"This feels like my wife's eight year old car! Like her ten year old car!" The journalist driving with me (who would probably rather not be named) has had a few Corollas in his garage, and the new 2014 model is surprising him with its familiarity.
(Full Disclosure: Toyota wanted me to drive the new Corolla so bad they flew me out to San Diego in my home state of California. It was stunningly beautiful, and the fresh air washed over me like the blue waters of the Pacific. Toyota kept me at the top floor of a fine downtown hotel, fed me surprisingly tasty quinoa burgers, offered me a run of local beers, and didn't even complain when I covered one of their cars in dust after a particularly vigorous handbrake turn.)
We're in the sportiest Corolla available for 2014 — the S trim with a six-speed manual. The clutch is light and lacking in any feel, just like his wife's old car. In fact, he can't shake the notion that the "all-new" 2014 Corolla feels like nothing more than an updated version of its past few generations' worth of predecessors.
This shouldn't really be surprising, as the 2014 Corolla rides on a platform that was first introduced to the world back in 2006.
Toyota was kind enough to let me drive a showroom-fresh, red 2013 model year Corolla right after getting out of the blue, pre-production 2014 model you see in these pictures.
You get into the 2013 car and you can tell exactly how Toyota improved the new model. The old car feels rough, almost unfinished. It's not sturdy, it's not fast, it's not particularly precise. It's easy to brake too hard or steer too quickly, just because all of the controls aren't giving you any feedback at all. The interior looks like it was made by Playskool.
The 2014 car, by contrast, gives an immediately better impression. The piano black interior in my S trim tester looks reasonably modern. The 2014 car has its rear wheels pulled back by 100 millimeters, making the highway ride more sedate. This also gives more legroom in the back and makes the Corolla the biggest car in its class inside and out.
In terms of the chassis and suspension, there are more spot welds on the 2014 and new rear suspension bushings that make the car a bit more confident on smooth roads, though the torsion beam rear suspension still gets very choppy on broken pavement. The steering is still utterly devoid of any feel, but at least it's not loose and vague like the 2013 model. The carryover engine in the 2014 model is adequate, though it never feels powerful by any means.

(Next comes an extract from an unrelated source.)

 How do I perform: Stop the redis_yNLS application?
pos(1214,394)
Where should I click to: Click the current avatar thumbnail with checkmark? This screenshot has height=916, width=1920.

But you can't shake the notion that under the skin, the two cars are "essentially the same," as one Toyota USA product planning and development member told me.
While the interior of the 2014 car looks nice, it doesn't feel particularly good. I think I could tear off the whole door trim with my hands. It all feels assembled. Drive a Toyota from the late '80s or early '90s and even today they feel like they were forged from a single block of metal and inches-thick plastic. The 2014 Corolla's door don't thunk like a durable Toyota should.
Admittedly, I was driving a pre-production prototype, which could theoretically account for some of this flimsiness. I could be wrong, but I would say that it was pre-production in the strictest sense. There was nothing in the car that looked or seemed particularly out-of-place for something off the regular assembly line.
The 2014 Corolla is, as I have outlined, already behind the times and it's not even in showrooms yet. Its one selling point is, as far as I can tell, brutal, ruthless reliability. Behind the wheel, though, it doesn't come across as particularly durable. It's all a little light, a little weak, a little wimpy, a little cheap.
When you see how many components have been carried over from the last generation Corolla, you don't get the impression that Toyota really invested a lot of money into the 2014's development.
Why You Should Buy The 2014 Corolla
- You're the kind of person who doesn't mind getting middle-of-the-range MPG and bottom-of-the-range performance.
- You're the mind of person who doesn't mind a rough, unsettled ride on broken pavement.
- You like a car that seems a little flimsly.
- Quantity is quality.
- You don't like to break the mould.
- Groundbreaking design isn't really your thing.
- For you, "not bad" is good enough
For all of you, there's the 2014 Corolla, safe in the knowledge that your car's engineering started off in the mid-2000s, the absolute nadir for Toyota quality, reliability, and design. For the rest of us, there are cars like the Focus, the Mazda3, and anything else that feels like it was designed in this decade.